Work to complete:
Take the data that sits below and write it out again exactly.

Data under study:
____________

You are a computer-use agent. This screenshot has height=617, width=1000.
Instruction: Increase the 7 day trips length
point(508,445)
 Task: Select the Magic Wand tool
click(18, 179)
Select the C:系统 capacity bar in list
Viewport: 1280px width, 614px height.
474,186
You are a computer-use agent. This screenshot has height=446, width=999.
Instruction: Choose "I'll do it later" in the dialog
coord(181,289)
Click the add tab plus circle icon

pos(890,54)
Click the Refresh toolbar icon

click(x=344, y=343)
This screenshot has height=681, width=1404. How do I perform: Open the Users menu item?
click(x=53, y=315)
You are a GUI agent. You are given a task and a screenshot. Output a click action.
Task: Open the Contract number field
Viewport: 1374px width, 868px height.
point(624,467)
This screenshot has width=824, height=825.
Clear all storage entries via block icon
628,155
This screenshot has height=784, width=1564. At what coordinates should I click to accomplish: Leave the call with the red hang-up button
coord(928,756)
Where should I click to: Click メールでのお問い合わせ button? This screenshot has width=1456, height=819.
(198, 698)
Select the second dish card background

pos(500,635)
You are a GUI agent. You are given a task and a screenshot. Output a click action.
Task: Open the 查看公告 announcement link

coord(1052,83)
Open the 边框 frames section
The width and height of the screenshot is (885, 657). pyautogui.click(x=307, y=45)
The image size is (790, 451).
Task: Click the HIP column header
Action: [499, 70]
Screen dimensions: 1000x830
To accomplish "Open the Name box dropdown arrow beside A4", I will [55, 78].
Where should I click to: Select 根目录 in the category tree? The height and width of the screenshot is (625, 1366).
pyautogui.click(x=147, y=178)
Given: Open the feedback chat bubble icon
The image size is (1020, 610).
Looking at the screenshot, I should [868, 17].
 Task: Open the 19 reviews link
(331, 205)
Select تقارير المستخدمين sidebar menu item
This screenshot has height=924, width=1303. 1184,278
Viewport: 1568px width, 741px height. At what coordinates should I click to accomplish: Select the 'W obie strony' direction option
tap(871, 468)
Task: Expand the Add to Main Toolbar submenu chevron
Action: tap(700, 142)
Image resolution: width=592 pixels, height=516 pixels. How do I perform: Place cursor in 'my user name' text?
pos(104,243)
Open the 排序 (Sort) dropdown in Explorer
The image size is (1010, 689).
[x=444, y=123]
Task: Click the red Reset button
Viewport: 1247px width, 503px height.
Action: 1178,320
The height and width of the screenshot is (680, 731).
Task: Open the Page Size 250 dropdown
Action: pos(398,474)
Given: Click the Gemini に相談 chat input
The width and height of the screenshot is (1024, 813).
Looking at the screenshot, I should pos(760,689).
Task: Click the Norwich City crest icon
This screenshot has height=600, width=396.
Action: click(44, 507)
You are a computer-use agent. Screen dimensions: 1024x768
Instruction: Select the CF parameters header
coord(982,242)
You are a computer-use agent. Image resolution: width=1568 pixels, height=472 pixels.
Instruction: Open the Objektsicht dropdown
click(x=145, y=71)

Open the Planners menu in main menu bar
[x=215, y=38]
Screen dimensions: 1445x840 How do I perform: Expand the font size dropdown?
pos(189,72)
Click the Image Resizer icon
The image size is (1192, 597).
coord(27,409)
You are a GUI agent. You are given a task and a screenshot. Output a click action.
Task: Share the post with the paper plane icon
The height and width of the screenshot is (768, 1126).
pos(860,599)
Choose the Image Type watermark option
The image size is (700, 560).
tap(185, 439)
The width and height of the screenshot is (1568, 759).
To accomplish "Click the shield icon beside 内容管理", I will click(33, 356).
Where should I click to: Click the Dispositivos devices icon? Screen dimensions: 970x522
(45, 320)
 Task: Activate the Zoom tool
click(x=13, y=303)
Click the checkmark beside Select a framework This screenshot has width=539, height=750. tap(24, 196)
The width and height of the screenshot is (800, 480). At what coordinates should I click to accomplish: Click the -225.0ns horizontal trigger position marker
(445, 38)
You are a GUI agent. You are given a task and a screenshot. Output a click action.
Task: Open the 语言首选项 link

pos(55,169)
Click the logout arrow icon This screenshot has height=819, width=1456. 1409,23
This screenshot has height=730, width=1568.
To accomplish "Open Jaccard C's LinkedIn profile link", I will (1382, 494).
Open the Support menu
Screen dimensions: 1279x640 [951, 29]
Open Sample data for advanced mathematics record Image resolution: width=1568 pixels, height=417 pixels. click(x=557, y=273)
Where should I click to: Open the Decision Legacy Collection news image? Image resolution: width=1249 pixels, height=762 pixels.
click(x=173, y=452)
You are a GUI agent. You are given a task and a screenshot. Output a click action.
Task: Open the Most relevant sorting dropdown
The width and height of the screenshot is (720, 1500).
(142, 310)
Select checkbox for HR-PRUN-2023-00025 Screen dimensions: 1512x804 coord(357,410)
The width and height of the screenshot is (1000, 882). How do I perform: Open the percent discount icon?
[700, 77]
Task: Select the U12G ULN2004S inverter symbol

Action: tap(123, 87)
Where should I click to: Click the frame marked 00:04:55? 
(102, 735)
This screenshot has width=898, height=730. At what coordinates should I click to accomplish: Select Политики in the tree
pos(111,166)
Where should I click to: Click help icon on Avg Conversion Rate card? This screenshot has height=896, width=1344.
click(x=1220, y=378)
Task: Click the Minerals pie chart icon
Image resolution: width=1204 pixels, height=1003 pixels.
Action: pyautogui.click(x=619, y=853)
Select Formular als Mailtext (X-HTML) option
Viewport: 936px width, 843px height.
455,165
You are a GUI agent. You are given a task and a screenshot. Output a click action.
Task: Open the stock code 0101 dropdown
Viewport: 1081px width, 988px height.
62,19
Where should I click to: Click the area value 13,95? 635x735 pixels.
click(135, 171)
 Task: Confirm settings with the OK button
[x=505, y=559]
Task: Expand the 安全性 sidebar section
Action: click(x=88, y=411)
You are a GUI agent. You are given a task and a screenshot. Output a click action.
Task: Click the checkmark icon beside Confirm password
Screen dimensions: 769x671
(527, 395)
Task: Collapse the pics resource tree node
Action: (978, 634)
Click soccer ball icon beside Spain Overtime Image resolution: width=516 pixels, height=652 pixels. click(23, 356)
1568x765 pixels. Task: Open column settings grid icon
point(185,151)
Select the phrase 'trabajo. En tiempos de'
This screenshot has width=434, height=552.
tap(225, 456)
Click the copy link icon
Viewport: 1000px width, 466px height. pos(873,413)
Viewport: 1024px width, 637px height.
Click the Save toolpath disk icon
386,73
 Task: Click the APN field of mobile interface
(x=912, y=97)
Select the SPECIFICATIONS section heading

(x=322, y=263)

____________

Reply to the task:
You are a computer-use agent. This screenshot has height=617, width=1000.
Instruction: Increase the 7 day trips length
point(508,445)
 Task: Select the Magic Wand tool
click(18, 179)
Select the C:系统 capacity bar in list
Viewport: 1280px width, 614px height.
474,186
You are a computer-use agent. This screenshot has height=446, width=999.
Instruction: Choose "I'll do it later" in the dialog
coord(181,289)
Click the add tab plus circle icon

pos(890,54)
Click the Refresh toolbar icon

click(x=344, y=343)
This screenshot has height=681, width=1404. How do I perform: Open the Users menu item?
click(x=53, y=315)
You are a GUI agent. You are given a task and a screenshot. Output a click action.
Task: Open the Contract number field
Viewport: 1374px width, 868px height.
point(624,467)
This screenshot has width=824, height=825.
Clear all storage entries via block icon
628,155
This screenshot has height=784, width=1564. At what coordinates should I click to accomplish: Leave the call with the red hang-up button
coord(928,756)
Where should I click to: Click メールでのお問い合わせ button? This screenshot has width=1456, height=819.
(198, 698)
Select the second dish card background

pos(500,635)
You are a GUI agent. You are given a task and a screenshot. Output a click action.
Task: Open the 查看公告 announcement link

coord(1052,83)
Open the 边框 frames section
The width and height of the screenshot is (885, 657). pyautogui.click(x=307, y=45)
The image size is (790, 451).
Task: Click the HIP column header
Action: [499, 70]
Screen dimensions: 1000x830
To accomplish "Open the Name box dropdown arrow beside A4", I will [55, 78].
Where should I click to: Select 根目录 in the category tree? The height and width of the screenshot is (625, 1366).
pyautogui.click(x=147, y=178)
Given: Open the feedback chat bubble icon
The image size is (1020, 610).
Looking at the screenshot, I should [868, 17].
 Task: Open the 19 reviews link
(331, 205)
Select تقارير المستخدمين sidebar menu item
This screenshot has height=924, width=1303. 1184,278
Viewport: 1568px width, 741px height. At what coordinates should I click to accomplish: Select the 'W obie strony' direction option
tap(871, 468)
Task: Expand the Add to Main Toolbar submenu chevron
Action: tap(700, 142)
Image resolution: width=592 pixels, height=516 pixels. How do I perform: Place cursor in 'my user name' text?
pos(104,243)
Open the 排序 (Sort) dropdown in Explorer
The image size is (1010, 689).
[x=444, y=123]
Task: Click the red Reset button
Viewport: 1247px width, 503px height.
Action: 1178,320
The height and width of the screenshot is (680, 731).
Task: Open the Page Size 250 dropdown
Action: pos(398,474)
Given: Click the Gemini に相談 chat input
The width and height of the screenshot is (1024, 813).
Looking at the screenshot, I should pos(760,689).
Task: Click the Norwich City crest icon
This screenshot has height=600, width=396.
Action: click(44, 507)
You are a computer-use agent. Screen dimensions: 1024x768
Instruction: Select the CF parameters header
coord(982,242)
You are a computer-use agent. Image resolution: width=1568 pixels, height=472 pixels.
Instruction: Open the Objektsicht dropdown
click(x=145, y=71)

Open the Planners menu in main menu bar
[x=215, y=38]
Screen dimensions: 1445x840 How do I perform: Expand the font size dropdown?
pos(189,72)
Click the Image Resizer icon
The image size is (1192, 597).
coord(27,409)
You are a GUI agent. You are given a task and a screenshot. Output a click action.
Task: Share the post with the paper plane icon
The height and width of the screenshot is (768, 1126).
pos(860,599)
Choose the Image Type watermark option
The image size is (700, 560).
tap(185, 439)
The width and height of the screenshot is (1568, 759).
To accomplish "Click the shield icon beside 内容管理", I will click(33, 356).
Where should I click to: Click the Dispositivos devices icon? Screen dimensions: 970x522
(45, 320)
 Task: Activate the Zoom tool
click(x=13, y=303)
Click the checkmark beside Select a framework This screenshot has width=539, height=750. tap(24, 196)
The width and height of the screenshot is (800, 480). At what coordinates should I click to accomplish: Click the -225.0ns horizontal trigger position marker
(445, 38)
You are a GUI agent. You are given a task and a screenshot. Output a click action.
Task: Open the 语言首选项 link

pos(55,169)
Click the logout arrow icon This screenshot has height=819, width=1456. 1409,23
This screenshot has height=730, width=1568.
To accomplish "Open Jaccard C's LinkedIn profile link", I will (1382, 494).
Open the Support menu
Screen dimensions: 1279x640 [951, 29]
Open Sample data for advanced mathematics record Image resolution: width=1568 pixels, height=417 pixels. click(x=557, y=273)
Where should I click to: Open the Decision Legacy Collection news image? Image resolution: width=1249 pixels, height=762 pixels.
click(x=173, y=452)
You are a GUI agent. You are given a task and a screenshot. Output a click action.
Task: Open the Most relevant sorting dropdown
The width and height of the screenshot is (720, 1500).
(142, 310)
Select checkbox for HR-PRUN-2023-00025 Screen dimensions: 1512x804 coord(357,410)
The width and height of the screenshot is (1000, 882). How do I perform: Open the percent discount icon?
[700, 77]
Task: Select the U12G ULN2004S inverter symbol

Action: tap(123, 87)
Where should I click to: Click the frame marked 00:04:55? 
(102, 735)
This screenshot has width=898, height=730. At what coordinates should I click to accomplish: Select Политики in the tree
pos(111,166)
Where should I click to: Click help icon on Avg Conversion Rate card? This screenshot has height=896, width=1344.
click(x=1220, y=378)
Task: Click the Minerals pie chart icon
Image resolution: width=1204 pixels, height=1003 pixels.
Action: pyautogui.click(x=619, y=853)
Select Formular als Mailtext (X-HTML) option
Viewport: 936px width, 843px height.
455,165
You are a GUI agent. You are given a task and a screenshot. Output a click action.
Task: Open the stock code 0101 dropdown
Viewport: 1081px width, 988px height.
62,19
Where should I click to: Click the area value 13,95? 635x735 pixels.
click(135, 171)
 Task: Confirm settings with the OK button
[x=505, y=559]
Task: Expand the 安全性 sidebar section
Action: click(x=88, y=411)
You are a GUI agent. You are given a task and a screenshot. Output a click action.
Task: Click the checkmark icon beside Confirm password
Screen dimensions: 769x671
(527, 395)
Task: Collapse the pics resource tree node
Action: (978, 634)
Click soccer ball icon beside Spain Overtime Image resolution: width=516 pixels, height=652 pixels. click(23, 356)
1568x765 pixels. Task: Open column settings grid icon
point(185,151)
Select the phrase 'trabajo. En tiempos de'
This screenshot has width=434, height=552.
tap(225, 456)
Click the copy link icon
Viewport: 1000px width, 466px height. pos(873,413)
Viewport: 1024px width, 637px height.
Click the Save toolpath disk icon
386,73
 Task: Click the APN field of mobile interface
(x=912, y=97)
Select the SPECIFICATIONS section heading

(x=322, y=263)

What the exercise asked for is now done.